Que l’art lyrique soit une thérapie ; nous l’avons tous expérimenté un jour ou l’autre. Qu’il puisse aider des autistes à dépasser leur propre handicap, voilà ce que nous n’imaginions pas. Récit d’une aventure extraordinaire à laquelle nous sommes conviés le 11 octobre à Paris, Salle Gaveau, en compagnie de Laurent Naouri, l’Ensemble Calliopée, la Chorale d’Al et ses chanteurs autistes.

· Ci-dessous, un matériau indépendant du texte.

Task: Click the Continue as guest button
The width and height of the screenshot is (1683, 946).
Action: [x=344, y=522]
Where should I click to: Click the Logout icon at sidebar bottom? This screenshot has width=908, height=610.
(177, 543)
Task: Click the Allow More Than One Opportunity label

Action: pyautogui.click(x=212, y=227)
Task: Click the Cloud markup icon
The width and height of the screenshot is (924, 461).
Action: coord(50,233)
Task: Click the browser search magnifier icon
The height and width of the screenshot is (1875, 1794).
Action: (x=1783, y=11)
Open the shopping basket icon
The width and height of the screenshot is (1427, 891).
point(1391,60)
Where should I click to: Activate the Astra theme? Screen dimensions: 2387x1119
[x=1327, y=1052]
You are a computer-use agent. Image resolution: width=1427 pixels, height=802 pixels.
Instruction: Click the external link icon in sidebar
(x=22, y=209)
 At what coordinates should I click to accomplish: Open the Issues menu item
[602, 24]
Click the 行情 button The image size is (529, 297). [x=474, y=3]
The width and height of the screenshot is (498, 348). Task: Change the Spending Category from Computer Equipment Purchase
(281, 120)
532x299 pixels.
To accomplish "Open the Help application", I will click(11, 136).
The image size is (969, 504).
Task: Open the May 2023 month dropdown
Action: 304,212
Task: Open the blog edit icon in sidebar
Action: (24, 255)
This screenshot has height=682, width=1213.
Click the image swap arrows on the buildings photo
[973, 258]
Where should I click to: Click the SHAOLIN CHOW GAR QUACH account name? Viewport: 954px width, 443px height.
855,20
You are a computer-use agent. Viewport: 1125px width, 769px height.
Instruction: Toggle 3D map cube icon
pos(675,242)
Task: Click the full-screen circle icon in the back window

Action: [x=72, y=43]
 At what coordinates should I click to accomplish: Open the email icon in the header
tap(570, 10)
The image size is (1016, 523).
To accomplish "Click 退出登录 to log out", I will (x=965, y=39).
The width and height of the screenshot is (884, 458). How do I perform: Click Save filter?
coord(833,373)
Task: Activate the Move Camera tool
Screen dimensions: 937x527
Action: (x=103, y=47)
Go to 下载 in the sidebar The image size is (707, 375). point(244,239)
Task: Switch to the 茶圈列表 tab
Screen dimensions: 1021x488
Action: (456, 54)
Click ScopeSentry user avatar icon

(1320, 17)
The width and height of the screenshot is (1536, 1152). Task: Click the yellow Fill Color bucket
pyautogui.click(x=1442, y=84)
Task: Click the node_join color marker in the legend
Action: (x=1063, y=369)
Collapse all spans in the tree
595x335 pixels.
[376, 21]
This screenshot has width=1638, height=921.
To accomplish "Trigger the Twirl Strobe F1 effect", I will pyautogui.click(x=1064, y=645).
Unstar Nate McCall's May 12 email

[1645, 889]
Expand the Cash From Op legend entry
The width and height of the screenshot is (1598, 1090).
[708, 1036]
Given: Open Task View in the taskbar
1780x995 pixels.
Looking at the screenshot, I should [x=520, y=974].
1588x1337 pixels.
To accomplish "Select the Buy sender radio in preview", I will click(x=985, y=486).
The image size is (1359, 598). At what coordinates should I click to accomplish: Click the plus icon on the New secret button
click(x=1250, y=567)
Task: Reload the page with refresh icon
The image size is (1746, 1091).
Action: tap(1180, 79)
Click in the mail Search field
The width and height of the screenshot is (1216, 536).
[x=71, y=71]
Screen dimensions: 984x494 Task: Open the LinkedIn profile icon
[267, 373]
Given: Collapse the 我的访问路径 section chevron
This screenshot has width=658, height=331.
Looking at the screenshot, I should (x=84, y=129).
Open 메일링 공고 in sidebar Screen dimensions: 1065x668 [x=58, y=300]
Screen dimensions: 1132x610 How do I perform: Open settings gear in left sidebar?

Repli pathologique sur soi accompagné de la perte du contact avec le monde extérieur selon le Larousse, l’autisme ne prédispose pas à la pratique du chant (les autistes présentent souvent des anomalies de la communication orale et/ou non verbale), encore moins à sa découverte (leurs centres d’intérêt sont restreints). Le premier prodige réalisé par Catherine Boni avec la Chorale d’AL est d’avoir appris à de jeunes autistes à chanter en polyphonie. Catherine Boni est sinon cantatrice, mezzo-soprano qui compte à son actif Giulietta (Les Contes d’Hoffmann), la Seconde Prieure (Dialogues de Carmélites) et même la Princesse Eboli (Don Carlos). Elle semble pourtant mieux se réaliser hors des circuits traditionnels. On lui doit par exemple Cuisine de Diva, un dialogue entre une chanteuse et sa propre voix qu’elle a écrit et qu’elle interprète elle-même. « C’est en 2002 que je pousse la première fois la porte de l’Institut-Médico-Educatif Alternance Bourg la Reine », raconte-telle, « J’ai vu de la lumière, je suis entrée… et depuis je suis restée… dans cette lumière ». Au sein de l’association, elle crée un atelier chant qui donne naissance à la chorale d’AL, une réunion de jeunes autistes et de leurs éducateurs autour du travail de la voix. Ensemble, ils explorent un répertoire qui navigue entre art lyrique et chanson. Très vite, Catherine Boni associe à ce projet Stéphane Leach, pianiste, chef de chant et compositeur avec lequel elle avait collaboré auparavant. « Une expérience inoubliable tant sur le plan humain qu’artistique, ces jeunes donnent tout et l’échange avec eux est bouleversant » témoigne le musicien, auteur par ailleurs de la musique des spectacles d’Olivier Py (il a reçu pour l’Orestie d’Eschyle, le Prix du Syndicat de la critique 2008 pour la meilleure composition de musique de scène). A l’intention de la Chorale d’AL, il écrit plusieurs chansons qui ont été enregistrées sur un CD intitulé « Voyage de Vives voix ». On note qu’il s’agit au singulier du titre du spectacle présenté le 11 octobre Salle Gaveau. Ce n’est pas un hasard, le programme reprend un certain nombre de ces compositions avec en sus, la création d’Immensité, un final sur un texte de Pierre Champion.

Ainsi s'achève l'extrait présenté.